The basic reasoning as to why the super fuels boost performance is that they have a higher octane rating (they are more explosive). Normal unleaded is 95RON (research octane number), while Optimax is 98RON and Ultimate is 97RON. But why didn’t the fuel with increased RON rating have the expected effect?
Sandford says modern engine management computers can automatically adjust the ignition timing — to ensure the spark plug ignites the fuel at the optimum moment — if a fuel with a lower-than-normal octane rating is used. However, if better-quality fuel is used, the computer will not normally automatically alter the timing to give more power.
We may have only been testing one car over one gallon of fuel, but the results certainly suggest the implication that all cars will be immediately improved is wildly overblown.
Shell has already run into trouble with this. In February this year the Advertising Standards Authority upheld complaints against the claims Shell was making in its adverts, including that Optimax gives “an extra burst of power just when you need it”.

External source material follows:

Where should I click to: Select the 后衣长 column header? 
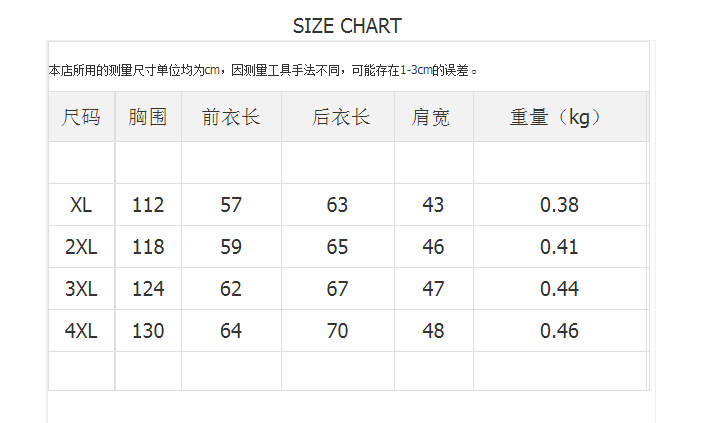tap(338, 117)
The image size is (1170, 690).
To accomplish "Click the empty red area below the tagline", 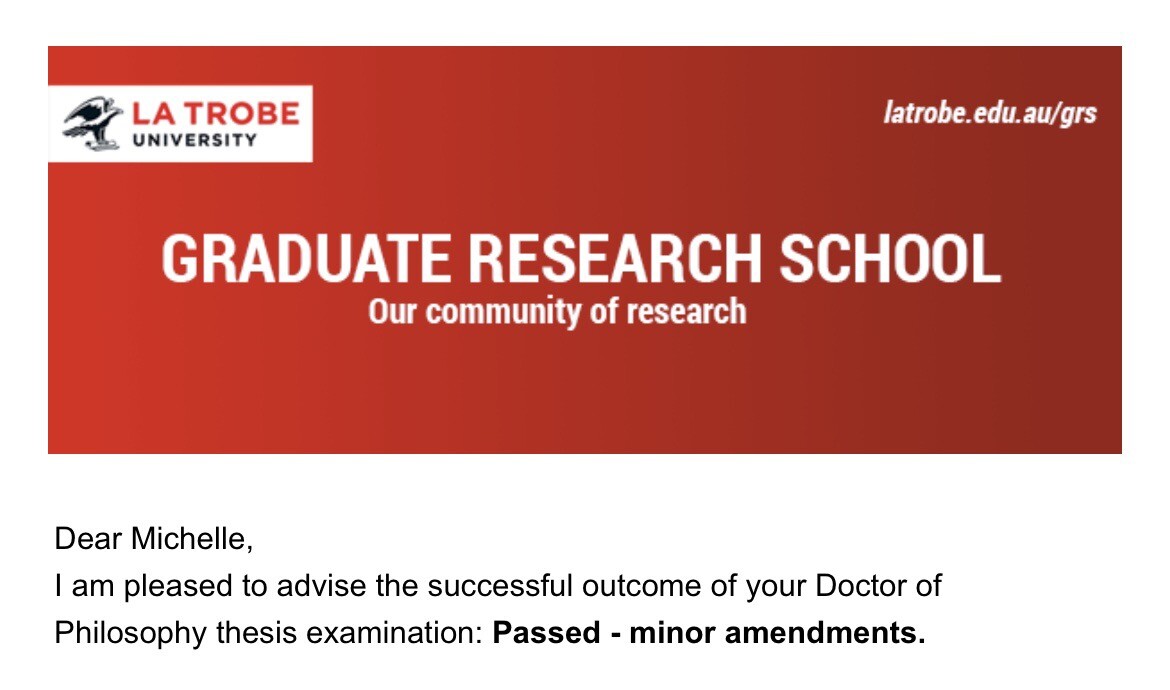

To be fair to the oil giants, they make another key claim about Ultimate and Optimax — that they help keep your engine clean and reduce emissions as well as boosting performance. Detergents within the fuels, they say, significantly reduce deposits on inlet valves and in carburettors. Our test was to see if there was an instant boost — we couldn’t test the fuels’ long-term cleaning power. But after thousands of miles a clean engine with fewer deposits may well perform better. “We wouldn’t expect to see a benefit over just one gallon of fuel,” said a Ford spokesman, “but using these fuels regularly is going to give you benefits.”
Both Shell and BP said they stood by their claims and had carried out extensive tests to back them up. A spokesman for Shell said tests on 37 cars on the British market found most showed benefits in acceleration and power, and one in eight customers was now buying Optimax. BP said that despite producing leaflets saying Ultimate “starts working from the first tank” they had never intented to suggest the fuel gave an immediate boost from first use. In a statement BP added: “The magnitude of the benefits vary from vehicle to vehicle and full performance benefits increase with distance driven. Because of this, short-term tests will not accurately demonstrate the full benefits of the fuels. However, the test data did also show some immediate benefits on most vehicles.”
Over the long term then, these super fuels may have benefits, but as our test shows you shouldn’t expect a fill-up with the pricier fuel to turn your Fiat into a Ferrari, or to respond as Popeye would after a good dose of spinach.